Life skills begin at young age on the farm

I started today with a few tears. First was an e-mail that my friends from Dearlock sent me about a dog.
You know how much my dog means to me and as she gets older, this e-mail touched me in a big way.
She and I went for our walk, and I forgot about that as we were waiting for the trailer to come and pick up my big old bull. Today was the day—he is off to his final destination.
Of course, I cried as he left the driveway. He was a nice old guy and did good work, but he was starting to have some feet issues and he simply was just getting too big and old.
Alas, I ticked him off in a big way before he left as he needed to have an RFID tag put in.
His ears were tough as leather and as thick as plywood, but finally we managed to get one in. Not really in the ideal spot, but it would do for this trip.
He always co-operated, so I hated to see him go (this is when I shouldn’t be a farmer).
I’m done breeding now. I returned my borrowed bull and managed to bring home the other one from Blackhawk. He’ll just hang out for the next 10 months waiting for the next breeding season.
He will be busy fighting flies, though, as they are out in full force now!
• • •
Last week was an exciting time with the sod-turing ceremony for the new abattoir in Emo. The weather wasn’t the greatest, but we were all in good spirits as this is finally going to become a reality.
I am so pleased.
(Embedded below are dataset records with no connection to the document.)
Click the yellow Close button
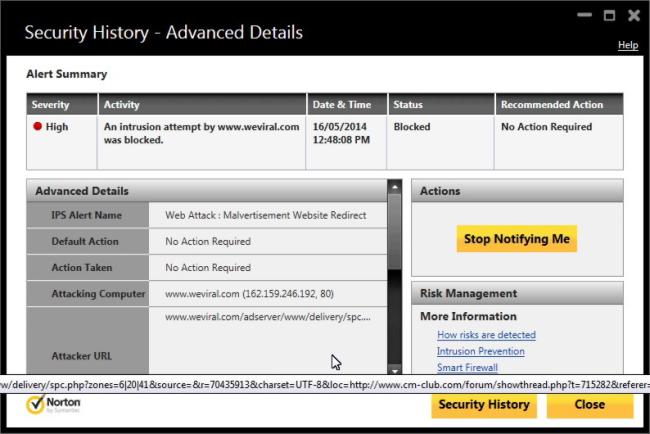The image size is (650, 434). tap(589, 405)
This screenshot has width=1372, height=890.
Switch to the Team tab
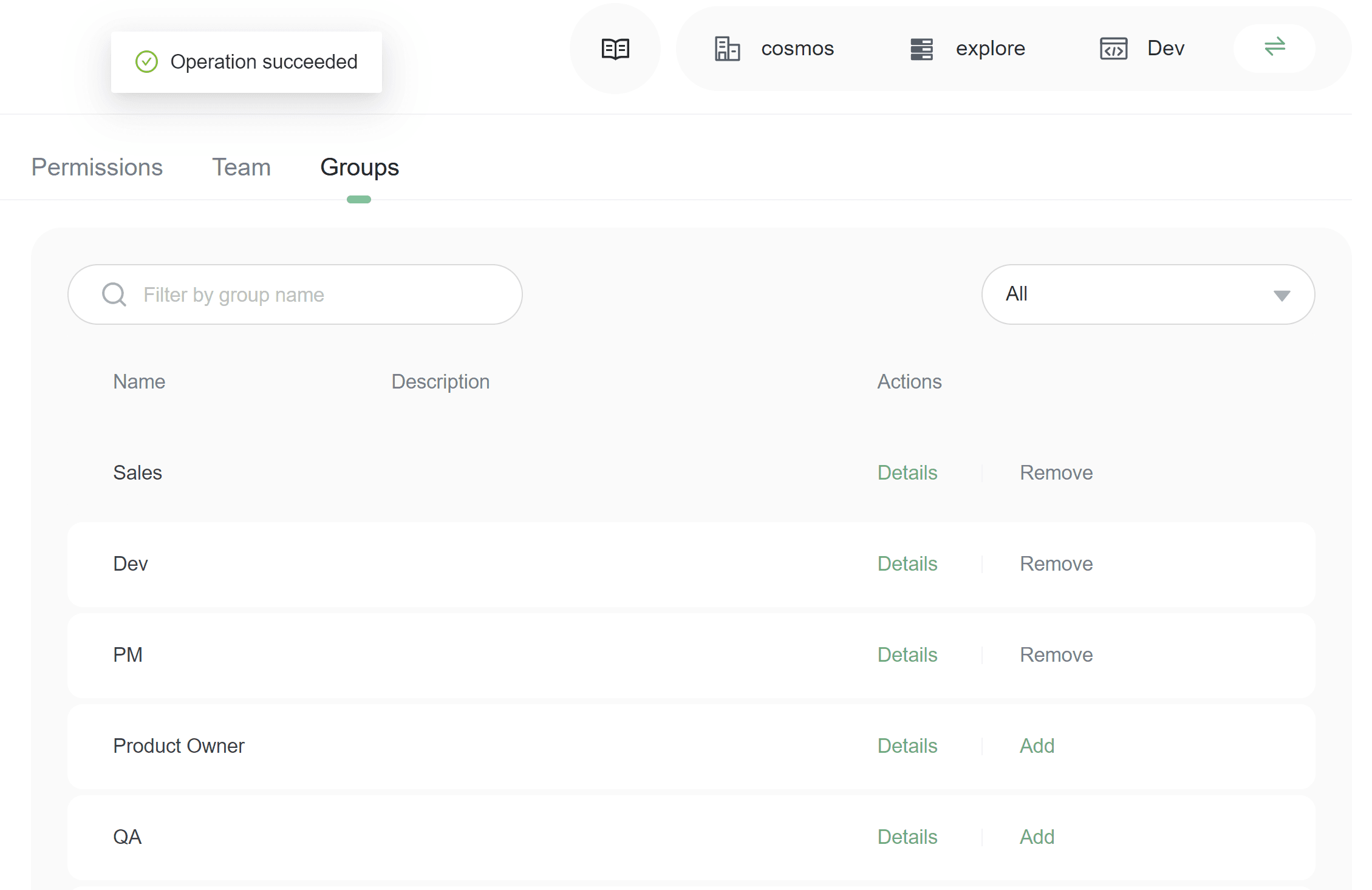241,168
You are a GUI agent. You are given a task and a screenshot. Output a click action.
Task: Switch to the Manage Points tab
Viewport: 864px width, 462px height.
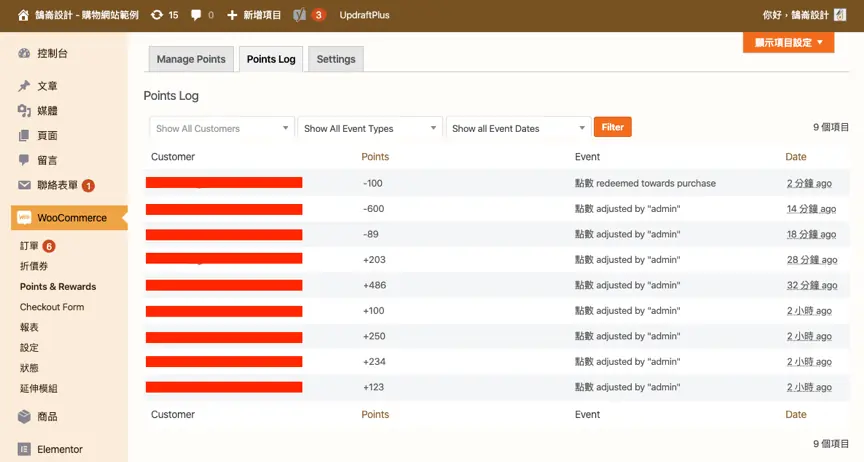click(191, 59)
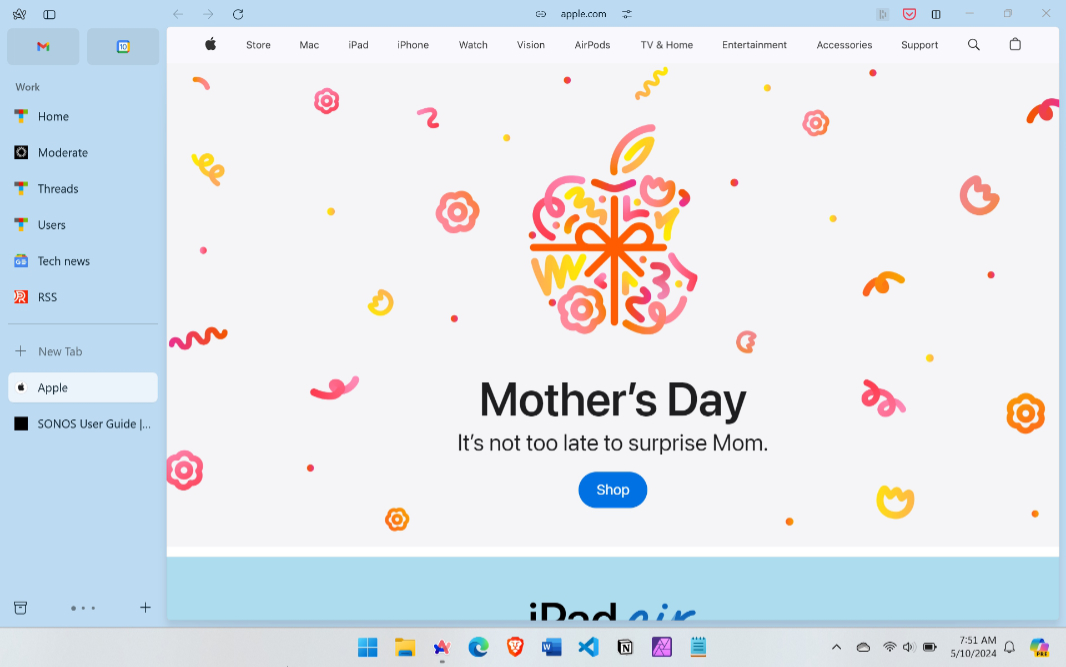Copy page link icon in address bar
The image size is (1066, 667).
[541, 14]
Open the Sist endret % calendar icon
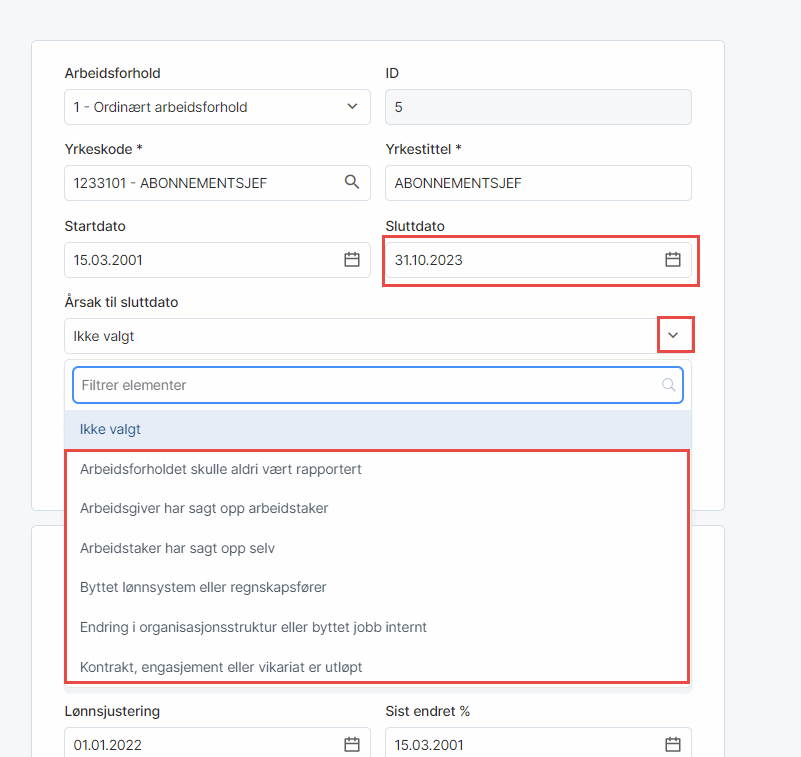Viewport: 801px width, 757px height. (672, 744)
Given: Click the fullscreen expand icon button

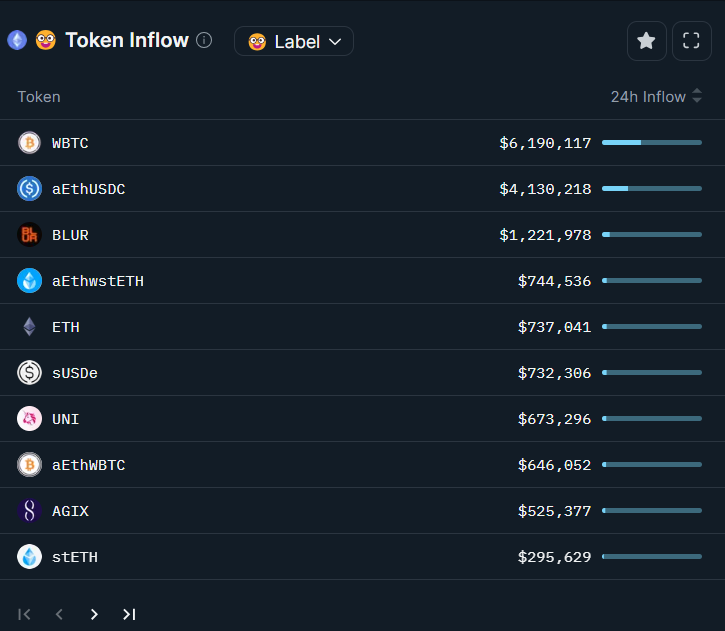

It will be the first time in my adult career as a farmer that I will be able to access an abattoir this close to home!
As transportation costs continue to rise, I think our entire region will be happy to have access to local foods.
• • •
Fisher will be jealous, but on Friday I was at a party with Mrs. C.! Mr. C came, as well, and both are wonderful people (I think I’m going to give Mr. C. my first steak once our abattoir is built).
My brother and his wife hosted a retirement party for my brother’s father-in-law. It was a surprise. They were suppose to return from golfing at 6 p.m. but they didn’t roll in until about 7:30.
Terry was surprised. His first question was “What’s the party for?”
I was just happy that Terry wasn’t my principal when I was in high school since I wasn’t the best student. I might have been voted “Kid most likely to get in trouble!”
I think my parents were relieved that I graduated.
I always admired how Terry seemed to find good in all the kids and always asked what they were doing now.
I wish him a great retirement. I know that he has worked very hard and is deserving of this.
If he gets bored, I’m sure I could find a few jobs for him.
• • •
We managed to bring Maddie out with us on Friday night. Marlee went to sleep during the party, but Maddie sure wouldn’t. She was tired, and went straight to bed at Grandma and Grandpa’s.
This is a busy time of the year to just play, so we did a craft early in the morning before I had to get to work. I picked her up later when I went baling hay (yes, it has started–cross your fingers for good weather!)
I didn’t know how long that would last as it is like a mini greenhouse in our tractor since we don’t have air conditioning, but finally after a couple of hours, a short rest, and a few snacks, Grandma came to check on her.
As soon as she saw the truck, Maddie said, “I am not going with Grandma, I have to make hay for ‘Darma.’”
I thought it was best if she took a break, so I told her that she and Grandma should go for a walk and see Darma as the cows were all laying in the barn yard fighting the flies. She agreed.
Grandma and Maddie were walking in the cows when a calf jumped up on one of the steers.
Grandma said, “Oh, isn’t he being silly?” But Maddie responded, “Grandma, he’s not being silly, he is just making a baby.”
Life skills begin at a young age when you’re on the farm!